WORK ORDER ::
From the first line to the last, return the data exactly as written.

*** RECORDED DATA Section Begins ***

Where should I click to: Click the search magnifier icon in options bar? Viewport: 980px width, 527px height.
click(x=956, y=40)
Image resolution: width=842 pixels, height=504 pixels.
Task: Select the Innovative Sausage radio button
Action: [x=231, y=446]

*** RECORDED DATA Section Ends ***

SOLUTION TO THIS TASK ::
Where should I click to: Click the search magnifier icon in options bar? Viewport: 980px width, 527px height.
click(x=956, y=40)
Image resolution: width=842 pixels, height=504 pixels.
Task: Select the Innovative Sausage radio button
Action: [x=231, y=446]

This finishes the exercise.